Se não se procurar diminuir a poluição do ar, água e solos, os impactos negativos na saúde humana irão continuar a agravar-se. Uma das principais causas de morte precoce no mundo é a poluição atmosférica nas áreas urbanas e industriais. Afeta sobretudo os países menos desenvolvidos mas também as zonas urbanas dos países europeus, incluindo Portugal.
Em 2008, a Organização Mundial da Saúde advertiu que as emissões provenientes das centrais a carvão provocam uma poluição atmosférica que é responsável por um excesso global de mortalidade estimado em cerca de um milhão de pessoas por ano.
Os países mais desenvolvidos já iniciaram a sua revolução no sentido de substituir os carros a combustível fóssil por carros movidos a energia elétrica. Considera que a COVID-19 será um acelerador desta tendência ou, por outro lado, face a fatores económicos, poderemos verificar uma retração desta tendência? E em Portugal o que podemos esperar a nível de carros elétricos e das respetivas infraestruturas?
A descarbonização da economia mundial, que inclui a transição energética dos combustíveis fósseis para as energias renováveis, já se iniciou mas o seu ritmo é ainda muito lento. Sem essa descarbonização não é possível travar a mudança climática que nos traz um clima cada vez mais adverso e perigoso. A desaceleração da economia mundial provocada pela pandemia de COVID-19 diminuiu muito a procura de energia e consequentemente o uso dos combustíveis fósseis. O consumo de energia elétrica baixou e, nas economias avançadas, o uso do carvão deixou de ser competitivo face às energias renováveis e ao gás natural.
Em Portugal, a EDP adiantou a data de encerramento da central térmica a carvão de Sines para janeiro de 2021. É provável que, devido à COVID-19, o pico de consumo global do carvão tenha sido ultrapassado, o que são boas notícias para a saúde humana e para o clima.
No que respeita aos combustíveis fósseis líquidos a situação é mais complexa.

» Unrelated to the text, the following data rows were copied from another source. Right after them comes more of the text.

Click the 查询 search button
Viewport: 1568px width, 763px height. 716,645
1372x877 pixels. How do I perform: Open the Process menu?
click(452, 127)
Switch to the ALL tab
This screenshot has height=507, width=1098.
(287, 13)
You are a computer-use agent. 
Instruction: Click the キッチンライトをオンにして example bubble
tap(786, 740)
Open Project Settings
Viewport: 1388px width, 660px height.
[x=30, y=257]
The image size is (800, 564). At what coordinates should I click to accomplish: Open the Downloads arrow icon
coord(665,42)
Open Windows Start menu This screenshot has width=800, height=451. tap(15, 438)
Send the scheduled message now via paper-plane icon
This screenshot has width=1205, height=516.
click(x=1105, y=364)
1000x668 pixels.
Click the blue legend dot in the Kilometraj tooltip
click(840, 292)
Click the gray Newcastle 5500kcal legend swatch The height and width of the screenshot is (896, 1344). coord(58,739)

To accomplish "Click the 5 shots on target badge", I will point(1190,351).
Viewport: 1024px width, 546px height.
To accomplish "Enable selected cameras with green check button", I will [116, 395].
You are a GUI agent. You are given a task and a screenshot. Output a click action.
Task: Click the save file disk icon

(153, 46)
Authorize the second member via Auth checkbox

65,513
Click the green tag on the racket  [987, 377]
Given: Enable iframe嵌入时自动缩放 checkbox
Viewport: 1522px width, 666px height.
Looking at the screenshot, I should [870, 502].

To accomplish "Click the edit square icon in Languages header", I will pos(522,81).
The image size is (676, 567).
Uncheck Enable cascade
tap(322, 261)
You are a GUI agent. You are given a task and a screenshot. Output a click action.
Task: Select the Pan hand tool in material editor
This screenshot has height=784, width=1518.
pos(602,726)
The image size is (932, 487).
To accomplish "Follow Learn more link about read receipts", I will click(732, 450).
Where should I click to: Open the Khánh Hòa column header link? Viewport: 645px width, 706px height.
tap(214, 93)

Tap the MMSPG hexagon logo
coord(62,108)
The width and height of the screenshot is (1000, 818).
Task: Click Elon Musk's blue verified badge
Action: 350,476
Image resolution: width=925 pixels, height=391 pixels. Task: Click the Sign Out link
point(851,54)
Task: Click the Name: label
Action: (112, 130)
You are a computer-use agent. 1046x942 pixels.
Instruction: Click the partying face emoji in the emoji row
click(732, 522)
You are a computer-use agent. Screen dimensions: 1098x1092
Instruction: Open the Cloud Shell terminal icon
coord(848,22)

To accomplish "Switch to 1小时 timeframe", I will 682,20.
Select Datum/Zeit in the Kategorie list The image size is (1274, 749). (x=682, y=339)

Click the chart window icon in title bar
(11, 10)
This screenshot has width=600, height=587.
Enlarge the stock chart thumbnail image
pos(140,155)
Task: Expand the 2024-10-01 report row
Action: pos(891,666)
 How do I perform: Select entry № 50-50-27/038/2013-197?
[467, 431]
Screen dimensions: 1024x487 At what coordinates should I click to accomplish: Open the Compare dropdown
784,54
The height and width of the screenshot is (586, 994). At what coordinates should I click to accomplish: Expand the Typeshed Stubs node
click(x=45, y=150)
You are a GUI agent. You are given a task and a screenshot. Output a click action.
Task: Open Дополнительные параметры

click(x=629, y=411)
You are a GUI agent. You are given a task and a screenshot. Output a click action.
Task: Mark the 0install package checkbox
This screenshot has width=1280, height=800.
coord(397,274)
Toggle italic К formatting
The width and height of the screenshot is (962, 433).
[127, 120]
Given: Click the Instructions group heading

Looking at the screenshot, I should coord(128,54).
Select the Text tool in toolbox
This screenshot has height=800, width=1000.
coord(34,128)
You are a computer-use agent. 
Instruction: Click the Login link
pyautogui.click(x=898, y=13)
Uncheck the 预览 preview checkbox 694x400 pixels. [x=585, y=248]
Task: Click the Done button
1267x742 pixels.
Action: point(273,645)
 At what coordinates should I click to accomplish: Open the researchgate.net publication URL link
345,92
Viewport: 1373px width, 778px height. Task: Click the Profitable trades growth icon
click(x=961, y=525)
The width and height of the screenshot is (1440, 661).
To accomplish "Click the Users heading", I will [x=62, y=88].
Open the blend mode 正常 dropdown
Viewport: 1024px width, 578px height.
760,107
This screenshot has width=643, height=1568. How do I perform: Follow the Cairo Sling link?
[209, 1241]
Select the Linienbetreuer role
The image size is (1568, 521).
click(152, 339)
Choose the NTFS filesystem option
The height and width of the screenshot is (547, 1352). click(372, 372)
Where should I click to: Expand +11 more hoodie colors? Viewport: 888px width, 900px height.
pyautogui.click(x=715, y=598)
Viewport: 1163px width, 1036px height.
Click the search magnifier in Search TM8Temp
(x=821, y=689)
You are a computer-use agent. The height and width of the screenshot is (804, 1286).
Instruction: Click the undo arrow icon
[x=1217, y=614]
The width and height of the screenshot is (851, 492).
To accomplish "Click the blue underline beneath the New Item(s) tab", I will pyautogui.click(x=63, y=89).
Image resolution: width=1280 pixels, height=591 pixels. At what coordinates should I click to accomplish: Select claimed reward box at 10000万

O consumo de petróleo baixou bastante mas a indústria é muito poderosa e tudo fará para se manter rentável. O que irá acontecer ao petróleo e ao gás natural vai depender muito da duração da pandemia de COVID-19 e da duração e intensidade da crise económica mundial que está a provocar. As boas notícias são o aumento significativo do número de veículos elétricos no mundo.
Porém, a percentagem de SUV (sport utility vehicle ou veículos todo-o-terreno) no conjunto de veículos com motores de combustão interna que são adquiridos está a aumentar, o que aumenta o consumo global de gasolina e gasóleo, dado que os SUV consomem mais combustível do que os outros veículos com motor de combustão interna.
De acordo com a Agência Internacional de Energia, a segunda causa principal do aumento das emissões globais dos gases com efeito de estufa, responsáveis pelas alterações climáticas, é o grande aumento à escala mundial da compra de SUV cada vez mais potentes e mais consumidores de combustível. No Reino Unido, um relatório recente intitulado Upselling Smoke considera que, para atingir os objetivos de descarbonização da economia compatíveis com o Acordo de Paris sobre as alterações climáticas, será necessário banir os anúncios de veículos todo-o-terreno com emissões médias de dióxido de carbono (CO2) superiores a 160 g de CO2 por km, e automóveis com comprimento superior a 4,8 m.
Portugal tem um plano ambicioso de expansão dos veículos elétricos. A transição dos veículos de combustão interna para os veículos elétricos depende muito dos incentivos governamentais que forem dados à compra de veículos elétricos e da consciencialização da sociedade para a necessidade de acelerar a transição energética, de modo a conseguir controlar as alterações climáticas.
A descarbonização da economia depende em primeiro lugar de as pessoas estarem conscientes do que está em causa e quererem ou não fazê-la.